Alicante-based Embention is a leading provider of high-reliability autopilot systems and components for all kinds of unmanned aerial vehicles. Since 2007, the company has been a true air mobility innovator, providing cutting-edge solutions for defense and industrial drone applications.

“Our core product is the autopilot, the flight controllers,” said Javier Espuch, Embention Chief Business Development Officer. Speaking to Inside Unmanned Systems at the Xponential UAV show in Dusseldorf, Germany, he explained: “We have three versions. The first is our single core autopilot. Then we have embedded redundancy, with three autopilot cores inside, and then we have distributed redundancy where we have three autopilots that can be placed in different areas of the aircraft.”

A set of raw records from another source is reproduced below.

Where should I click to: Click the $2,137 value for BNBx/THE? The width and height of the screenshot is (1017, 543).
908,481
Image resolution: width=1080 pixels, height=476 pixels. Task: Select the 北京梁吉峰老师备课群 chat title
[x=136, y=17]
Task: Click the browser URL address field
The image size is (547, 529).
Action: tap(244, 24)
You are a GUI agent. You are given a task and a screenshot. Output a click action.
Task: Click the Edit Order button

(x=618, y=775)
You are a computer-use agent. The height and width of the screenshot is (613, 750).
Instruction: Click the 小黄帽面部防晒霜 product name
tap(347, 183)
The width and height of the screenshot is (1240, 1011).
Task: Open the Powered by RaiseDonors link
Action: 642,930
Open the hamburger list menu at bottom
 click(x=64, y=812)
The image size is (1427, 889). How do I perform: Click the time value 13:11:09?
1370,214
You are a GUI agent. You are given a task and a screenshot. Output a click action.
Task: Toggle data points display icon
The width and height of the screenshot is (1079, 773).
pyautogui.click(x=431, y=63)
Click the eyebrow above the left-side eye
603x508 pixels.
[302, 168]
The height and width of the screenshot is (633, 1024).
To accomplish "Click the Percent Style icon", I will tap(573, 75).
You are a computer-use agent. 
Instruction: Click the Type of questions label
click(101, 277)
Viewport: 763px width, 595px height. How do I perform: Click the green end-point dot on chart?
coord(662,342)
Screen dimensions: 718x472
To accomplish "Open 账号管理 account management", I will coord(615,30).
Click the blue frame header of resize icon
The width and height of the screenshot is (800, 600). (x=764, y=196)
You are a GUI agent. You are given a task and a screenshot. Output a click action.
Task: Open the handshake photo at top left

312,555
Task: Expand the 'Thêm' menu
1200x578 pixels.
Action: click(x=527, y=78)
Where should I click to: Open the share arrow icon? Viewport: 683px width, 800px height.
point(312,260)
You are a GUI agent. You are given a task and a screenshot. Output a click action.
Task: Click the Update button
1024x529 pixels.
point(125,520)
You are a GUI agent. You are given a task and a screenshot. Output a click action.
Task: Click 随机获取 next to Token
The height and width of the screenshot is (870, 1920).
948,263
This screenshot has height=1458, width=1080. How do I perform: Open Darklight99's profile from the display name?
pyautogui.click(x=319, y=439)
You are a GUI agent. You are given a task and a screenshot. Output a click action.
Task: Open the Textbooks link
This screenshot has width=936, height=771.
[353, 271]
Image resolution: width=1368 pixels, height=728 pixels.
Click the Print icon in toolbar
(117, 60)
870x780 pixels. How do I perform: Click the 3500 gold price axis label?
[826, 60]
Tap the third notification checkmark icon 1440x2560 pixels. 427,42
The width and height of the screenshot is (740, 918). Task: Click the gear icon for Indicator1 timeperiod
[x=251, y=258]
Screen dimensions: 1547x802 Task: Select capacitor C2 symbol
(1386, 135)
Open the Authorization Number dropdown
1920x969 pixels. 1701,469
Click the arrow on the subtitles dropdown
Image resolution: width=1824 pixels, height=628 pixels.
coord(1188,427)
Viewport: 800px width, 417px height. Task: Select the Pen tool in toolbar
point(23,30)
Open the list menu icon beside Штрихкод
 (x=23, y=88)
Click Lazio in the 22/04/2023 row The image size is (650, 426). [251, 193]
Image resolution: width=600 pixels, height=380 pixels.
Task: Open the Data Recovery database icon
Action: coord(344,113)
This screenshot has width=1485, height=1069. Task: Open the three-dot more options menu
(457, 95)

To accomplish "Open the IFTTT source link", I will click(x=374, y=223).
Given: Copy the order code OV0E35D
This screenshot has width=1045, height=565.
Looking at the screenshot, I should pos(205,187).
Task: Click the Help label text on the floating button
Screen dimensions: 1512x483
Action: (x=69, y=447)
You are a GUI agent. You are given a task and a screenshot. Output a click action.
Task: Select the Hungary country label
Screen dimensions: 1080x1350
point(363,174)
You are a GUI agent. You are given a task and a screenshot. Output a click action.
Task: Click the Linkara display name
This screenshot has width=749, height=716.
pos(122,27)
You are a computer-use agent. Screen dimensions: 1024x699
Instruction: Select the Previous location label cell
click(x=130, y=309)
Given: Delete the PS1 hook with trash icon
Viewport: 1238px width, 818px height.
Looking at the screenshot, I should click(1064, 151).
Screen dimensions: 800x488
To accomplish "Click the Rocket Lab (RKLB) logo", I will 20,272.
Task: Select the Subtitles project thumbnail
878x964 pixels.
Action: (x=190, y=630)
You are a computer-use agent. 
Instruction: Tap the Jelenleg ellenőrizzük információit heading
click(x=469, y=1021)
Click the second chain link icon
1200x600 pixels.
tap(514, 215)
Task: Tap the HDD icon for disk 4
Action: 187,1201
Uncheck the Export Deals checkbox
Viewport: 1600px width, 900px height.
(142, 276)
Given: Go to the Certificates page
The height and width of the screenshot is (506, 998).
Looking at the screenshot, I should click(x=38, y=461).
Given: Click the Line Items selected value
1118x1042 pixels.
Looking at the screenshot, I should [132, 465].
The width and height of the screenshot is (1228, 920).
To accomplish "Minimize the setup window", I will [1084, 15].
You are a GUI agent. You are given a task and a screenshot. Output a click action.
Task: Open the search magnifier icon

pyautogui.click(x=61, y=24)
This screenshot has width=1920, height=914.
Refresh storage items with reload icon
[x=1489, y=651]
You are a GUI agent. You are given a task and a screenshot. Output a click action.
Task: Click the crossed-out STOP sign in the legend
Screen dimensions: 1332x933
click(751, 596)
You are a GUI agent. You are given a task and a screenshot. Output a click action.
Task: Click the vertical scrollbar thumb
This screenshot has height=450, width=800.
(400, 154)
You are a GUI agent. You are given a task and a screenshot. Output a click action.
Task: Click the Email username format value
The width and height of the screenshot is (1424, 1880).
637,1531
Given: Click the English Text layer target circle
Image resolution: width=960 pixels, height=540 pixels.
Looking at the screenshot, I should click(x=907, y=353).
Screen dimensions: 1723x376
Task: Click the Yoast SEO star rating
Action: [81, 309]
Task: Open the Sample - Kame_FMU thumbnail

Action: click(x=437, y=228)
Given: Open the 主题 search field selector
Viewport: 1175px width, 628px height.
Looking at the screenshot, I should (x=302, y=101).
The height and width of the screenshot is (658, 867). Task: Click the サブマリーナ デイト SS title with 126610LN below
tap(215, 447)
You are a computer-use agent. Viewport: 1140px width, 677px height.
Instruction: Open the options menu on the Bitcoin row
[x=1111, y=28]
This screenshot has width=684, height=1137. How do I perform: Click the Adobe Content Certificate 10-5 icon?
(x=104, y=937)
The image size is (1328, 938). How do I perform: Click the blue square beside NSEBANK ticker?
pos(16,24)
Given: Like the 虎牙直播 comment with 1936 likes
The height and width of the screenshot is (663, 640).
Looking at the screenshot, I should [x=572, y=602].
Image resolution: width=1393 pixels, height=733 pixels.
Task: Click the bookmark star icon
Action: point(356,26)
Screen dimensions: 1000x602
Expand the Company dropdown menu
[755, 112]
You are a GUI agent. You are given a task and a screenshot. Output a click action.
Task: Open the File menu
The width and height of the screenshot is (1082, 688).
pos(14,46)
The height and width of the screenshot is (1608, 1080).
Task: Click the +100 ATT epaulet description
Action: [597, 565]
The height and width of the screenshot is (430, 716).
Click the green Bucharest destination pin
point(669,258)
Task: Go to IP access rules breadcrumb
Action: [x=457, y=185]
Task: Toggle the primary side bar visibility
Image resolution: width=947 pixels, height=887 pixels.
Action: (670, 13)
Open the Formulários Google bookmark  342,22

Embention systems are being used by around 700 customers around the world. “We’re flying all kinds of drones,” said Espuch, “from fixed-wings, helicopters, multi-rotor, VTOLs, all using the same software.” In addition to autopilots and flight control systems, the company supplies ground control and mission software, navigation and redundancy systems, payload and peripheral integration, and certification and compliance support.
Standards and certification
Crucial to Embention customers, all systems are developed in compliance with design objective (DO) standards for avionics in safety-critical aerospace applications. Developed in part by the Radio Technical Commission for Aeronautics (RTCA), these standards provide industry-accepted best practices for avionics but do not define specific performance thresholds.
“We follow the DO178C standard for software, DO254 for hardware and DO160 for environmental testing,” Espuch said. “We think that in the long term all drones will need to have certified electronics. The regulatory situation is moving forward in the U.S. and in Europe, but we still have some work to do, specifically on the autopilot side. Today, there is no PSO that we can use to certify a drone autopilot.”
PSOs are performance standard objectives. Unlike DOs, PSOs establish specific, measurable safety performance criteria that must be met for certification by regulatory authorities like the European Union Aviation Safety Agency (EASA) and the Federal Aviation Administration (FAA). While PSOs do exist for traditional avionics, i.e. in manned aircraft, there is no universally accepted PSO certification standard, as Espuch mentioned, for drone autopilots.
“We are part of an EASA working group that is defining new PSOs for UAVs,” he said, “so we expect something to be released at some point, but it’s difficult to say when. This is why we’ve decided to move forward using the PSOs from traditional manned aviation, because our customers are demanding it today. In any case, we think that the manned aviation PSOs will be more strict than the ones they come up with for drones, so we’re trying to go faster than the regulators in this area.”
The Embetion display was a center of attention at Xponential UAV in Dusseldorf. “We’ve been exhibiting at Xponential in the U.S. for the last 13 years,” Espuch said, “so when we heard it was coming to Europe we knew we had to be here. And so far we’re quite happy; we’re seeing a lot of people and talking about real projects.”